The compound was quiet. The bar noise fell away behind us as we walked to the lodge.

The sky was clear, the stars thick above the valley, the mountains black against a blacker sky.

Our boots crunched on gravel. She was close enough that the space between our arms hummed with something neither of us was saying.

She collected Ruby from Callie, the kid half-asleep with her teddy crushed against her chest, and carried her to the car. Buckled her in. Closed the door, and then it was just us, standing in the dark beside her car with the porch light catching the edges of her face.

“Thank you,” she said. “For today. For all of it.”

“Anytime.”

“No, really…I can’t remember the last time I…” she shut it down quickly. “Just…thanks. It was nice.”

We stood there. A foot apart, maybe less, the night air cold between us, her breath visible in small clouds, and the kiss was right there. I could feel where it would land, could feel the exact distance my mouth would need to travel, could feel my whole body leaning toward it, wanting it.

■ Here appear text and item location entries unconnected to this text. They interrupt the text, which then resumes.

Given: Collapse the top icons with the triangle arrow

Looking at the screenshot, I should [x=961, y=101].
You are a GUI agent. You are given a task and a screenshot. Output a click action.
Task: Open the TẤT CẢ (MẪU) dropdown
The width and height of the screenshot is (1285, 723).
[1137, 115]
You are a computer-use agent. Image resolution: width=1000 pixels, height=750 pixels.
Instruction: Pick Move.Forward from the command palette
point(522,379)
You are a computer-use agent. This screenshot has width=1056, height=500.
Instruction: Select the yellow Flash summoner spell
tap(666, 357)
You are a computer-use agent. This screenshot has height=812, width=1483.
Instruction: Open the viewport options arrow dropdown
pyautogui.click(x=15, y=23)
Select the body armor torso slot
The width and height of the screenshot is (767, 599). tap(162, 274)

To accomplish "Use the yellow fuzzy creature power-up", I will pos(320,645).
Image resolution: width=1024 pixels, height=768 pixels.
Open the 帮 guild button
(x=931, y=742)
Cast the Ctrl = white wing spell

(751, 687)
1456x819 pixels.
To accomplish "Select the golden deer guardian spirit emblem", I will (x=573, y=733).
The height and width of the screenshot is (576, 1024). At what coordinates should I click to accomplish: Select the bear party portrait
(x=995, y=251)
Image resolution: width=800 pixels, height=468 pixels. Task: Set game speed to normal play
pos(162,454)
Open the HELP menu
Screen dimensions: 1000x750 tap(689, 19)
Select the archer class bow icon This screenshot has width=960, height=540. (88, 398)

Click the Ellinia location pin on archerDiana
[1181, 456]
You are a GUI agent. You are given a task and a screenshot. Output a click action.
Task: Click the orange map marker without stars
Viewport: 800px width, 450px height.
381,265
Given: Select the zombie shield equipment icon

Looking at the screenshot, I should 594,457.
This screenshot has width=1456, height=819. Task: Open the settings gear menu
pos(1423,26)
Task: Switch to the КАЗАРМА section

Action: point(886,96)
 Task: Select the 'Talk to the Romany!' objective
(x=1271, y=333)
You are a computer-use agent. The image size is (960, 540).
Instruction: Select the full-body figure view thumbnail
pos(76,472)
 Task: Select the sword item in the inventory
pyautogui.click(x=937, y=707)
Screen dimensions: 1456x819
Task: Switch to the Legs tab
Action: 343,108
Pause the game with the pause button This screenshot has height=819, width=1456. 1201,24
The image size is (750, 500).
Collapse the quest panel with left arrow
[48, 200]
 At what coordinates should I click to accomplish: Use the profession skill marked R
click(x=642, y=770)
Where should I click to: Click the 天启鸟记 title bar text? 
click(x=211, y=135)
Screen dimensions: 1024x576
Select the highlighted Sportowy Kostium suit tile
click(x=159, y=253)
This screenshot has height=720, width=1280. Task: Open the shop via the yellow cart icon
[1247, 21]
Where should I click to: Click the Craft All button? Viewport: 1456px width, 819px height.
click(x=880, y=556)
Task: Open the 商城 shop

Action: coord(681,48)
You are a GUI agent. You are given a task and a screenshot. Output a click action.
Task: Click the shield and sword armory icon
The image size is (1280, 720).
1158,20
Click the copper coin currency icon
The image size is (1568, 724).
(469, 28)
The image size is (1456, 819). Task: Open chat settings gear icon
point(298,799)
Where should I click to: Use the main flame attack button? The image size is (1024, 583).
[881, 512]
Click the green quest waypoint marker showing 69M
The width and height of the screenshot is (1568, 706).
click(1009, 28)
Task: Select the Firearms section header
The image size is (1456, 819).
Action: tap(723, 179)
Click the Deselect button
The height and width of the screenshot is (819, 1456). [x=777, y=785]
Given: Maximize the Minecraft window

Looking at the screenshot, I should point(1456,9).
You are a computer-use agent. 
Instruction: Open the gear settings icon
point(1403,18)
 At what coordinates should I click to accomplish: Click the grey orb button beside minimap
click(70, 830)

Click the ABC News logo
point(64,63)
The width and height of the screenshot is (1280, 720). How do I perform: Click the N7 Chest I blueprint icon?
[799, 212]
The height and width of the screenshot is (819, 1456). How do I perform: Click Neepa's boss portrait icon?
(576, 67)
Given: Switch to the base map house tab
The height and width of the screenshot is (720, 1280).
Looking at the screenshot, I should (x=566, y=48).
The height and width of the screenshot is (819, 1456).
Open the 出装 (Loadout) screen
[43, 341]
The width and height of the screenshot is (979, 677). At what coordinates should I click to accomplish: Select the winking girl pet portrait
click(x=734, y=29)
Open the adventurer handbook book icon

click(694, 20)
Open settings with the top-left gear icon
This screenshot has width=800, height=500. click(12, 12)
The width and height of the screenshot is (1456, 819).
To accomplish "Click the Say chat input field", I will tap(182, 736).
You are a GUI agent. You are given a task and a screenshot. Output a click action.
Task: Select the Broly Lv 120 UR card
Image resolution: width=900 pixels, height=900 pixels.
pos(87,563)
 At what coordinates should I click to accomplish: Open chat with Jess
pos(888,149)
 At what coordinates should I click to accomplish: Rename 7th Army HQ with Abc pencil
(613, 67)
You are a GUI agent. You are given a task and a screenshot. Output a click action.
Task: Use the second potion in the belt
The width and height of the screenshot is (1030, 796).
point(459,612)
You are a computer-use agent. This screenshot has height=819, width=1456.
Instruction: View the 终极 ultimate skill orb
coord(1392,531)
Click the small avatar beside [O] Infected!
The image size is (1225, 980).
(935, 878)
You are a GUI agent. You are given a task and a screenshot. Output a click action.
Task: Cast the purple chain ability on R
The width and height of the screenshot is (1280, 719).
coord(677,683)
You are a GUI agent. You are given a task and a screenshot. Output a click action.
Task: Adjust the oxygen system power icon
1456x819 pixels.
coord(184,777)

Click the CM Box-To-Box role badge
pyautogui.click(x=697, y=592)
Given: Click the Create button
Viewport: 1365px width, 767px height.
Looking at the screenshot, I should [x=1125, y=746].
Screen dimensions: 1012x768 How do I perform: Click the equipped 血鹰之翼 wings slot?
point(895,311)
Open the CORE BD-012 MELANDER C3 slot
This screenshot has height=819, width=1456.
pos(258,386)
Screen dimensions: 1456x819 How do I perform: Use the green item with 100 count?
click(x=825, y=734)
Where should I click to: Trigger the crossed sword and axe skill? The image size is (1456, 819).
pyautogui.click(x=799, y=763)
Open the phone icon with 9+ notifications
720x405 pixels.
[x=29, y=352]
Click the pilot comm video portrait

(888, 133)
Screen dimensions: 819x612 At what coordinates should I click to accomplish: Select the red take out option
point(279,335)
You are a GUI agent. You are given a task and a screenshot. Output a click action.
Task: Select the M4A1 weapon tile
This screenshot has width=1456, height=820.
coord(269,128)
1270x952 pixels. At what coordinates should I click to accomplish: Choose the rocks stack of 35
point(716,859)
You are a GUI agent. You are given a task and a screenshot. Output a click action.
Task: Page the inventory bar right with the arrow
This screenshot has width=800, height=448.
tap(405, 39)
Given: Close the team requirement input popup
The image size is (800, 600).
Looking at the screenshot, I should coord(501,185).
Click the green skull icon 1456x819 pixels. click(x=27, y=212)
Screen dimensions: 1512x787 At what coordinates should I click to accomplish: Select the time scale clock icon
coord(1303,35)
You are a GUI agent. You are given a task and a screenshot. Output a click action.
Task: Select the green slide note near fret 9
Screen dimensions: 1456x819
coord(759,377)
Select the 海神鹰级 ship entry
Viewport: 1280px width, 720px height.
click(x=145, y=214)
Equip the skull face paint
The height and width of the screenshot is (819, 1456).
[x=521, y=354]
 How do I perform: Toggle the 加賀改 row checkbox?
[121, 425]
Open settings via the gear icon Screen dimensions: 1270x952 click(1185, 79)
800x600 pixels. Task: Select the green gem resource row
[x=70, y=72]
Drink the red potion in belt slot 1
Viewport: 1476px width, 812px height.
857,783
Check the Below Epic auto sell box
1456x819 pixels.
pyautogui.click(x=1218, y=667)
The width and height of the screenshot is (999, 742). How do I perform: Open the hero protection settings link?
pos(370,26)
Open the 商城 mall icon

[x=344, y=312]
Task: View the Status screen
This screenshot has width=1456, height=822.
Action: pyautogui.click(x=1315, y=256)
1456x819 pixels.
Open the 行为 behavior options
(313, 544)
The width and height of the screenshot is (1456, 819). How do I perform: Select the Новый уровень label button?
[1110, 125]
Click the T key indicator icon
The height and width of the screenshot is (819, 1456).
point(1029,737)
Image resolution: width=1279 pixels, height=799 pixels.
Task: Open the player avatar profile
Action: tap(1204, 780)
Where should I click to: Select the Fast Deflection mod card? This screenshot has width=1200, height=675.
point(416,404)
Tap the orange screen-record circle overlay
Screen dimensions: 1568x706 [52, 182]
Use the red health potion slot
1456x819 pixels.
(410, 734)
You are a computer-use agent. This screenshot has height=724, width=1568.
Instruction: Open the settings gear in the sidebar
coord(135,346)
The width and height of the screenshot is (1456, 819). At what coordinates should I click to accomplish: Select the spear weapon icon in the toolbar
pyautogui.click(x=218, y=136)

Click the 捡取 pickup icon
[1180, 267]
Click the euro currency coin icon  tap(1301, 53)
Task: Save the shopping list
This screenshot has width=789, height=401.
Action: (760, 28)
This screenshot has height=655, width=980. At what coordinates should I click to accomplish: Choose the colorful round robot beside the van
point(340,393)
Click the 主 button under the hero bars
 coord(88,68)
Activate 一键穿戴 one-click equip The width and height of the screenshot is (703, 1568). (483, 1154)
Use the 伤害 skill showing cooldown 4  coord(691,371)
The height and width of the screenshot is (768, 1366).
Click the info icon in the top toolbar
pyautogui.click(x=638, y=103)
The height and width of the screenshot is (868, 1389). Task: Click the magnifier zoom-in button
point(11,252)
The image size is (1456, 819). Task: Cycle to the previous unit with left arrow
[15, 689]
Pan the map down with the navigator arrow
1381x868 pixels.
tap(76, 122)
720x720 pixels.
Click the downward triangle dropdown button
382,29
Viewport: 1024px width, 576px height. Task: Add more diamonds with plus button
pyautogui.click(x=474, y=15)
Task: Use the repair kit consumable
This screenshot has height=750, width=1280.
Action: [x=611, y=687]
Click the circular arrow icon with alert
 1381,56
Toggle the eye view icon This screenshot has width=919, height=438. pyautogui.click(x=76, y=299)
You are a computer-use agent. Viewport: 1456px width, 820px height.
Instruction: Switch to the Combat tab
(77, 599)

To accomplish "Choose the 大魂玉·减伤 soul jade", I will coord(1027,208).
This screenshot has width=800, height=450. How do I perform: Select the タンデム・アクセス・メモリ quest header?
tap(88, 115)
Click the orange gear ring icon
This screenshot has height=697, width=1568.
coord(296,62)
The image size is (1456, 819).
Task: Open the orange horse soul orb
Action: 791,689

Her lips parted. Just slightly, her tongue touching the inside of her lower lip, unconscious, a reflex, and the want that went through me was so sharp I felt it in my hands.

She held my gaze for one more second. Then she turned, got in the car, started the engine. The headlights came on. She pulled away down the gravel road and I watched the taillights shrink through the trees until the dark swallowed them.

I stood there with my hands in my pockets and a feeling in my chest that I recognized from exactly zero previous experiences of ever having felt quite like this.

I was in trouble. The deep kind, and the kind you don’t come back from.

I went inside and Hawk was leaning against the bar with a whiskey with Bree pressed against his side. He looked at me with the expression of a man who’d been exactly where I was standing and had the scars to prove it. The look that said yeah, brother. I know.

I ignored him. Got a beer and sat in the booth where she’d been sitting and finished it alone.

Her laugh was still in my ears, and I wanted more.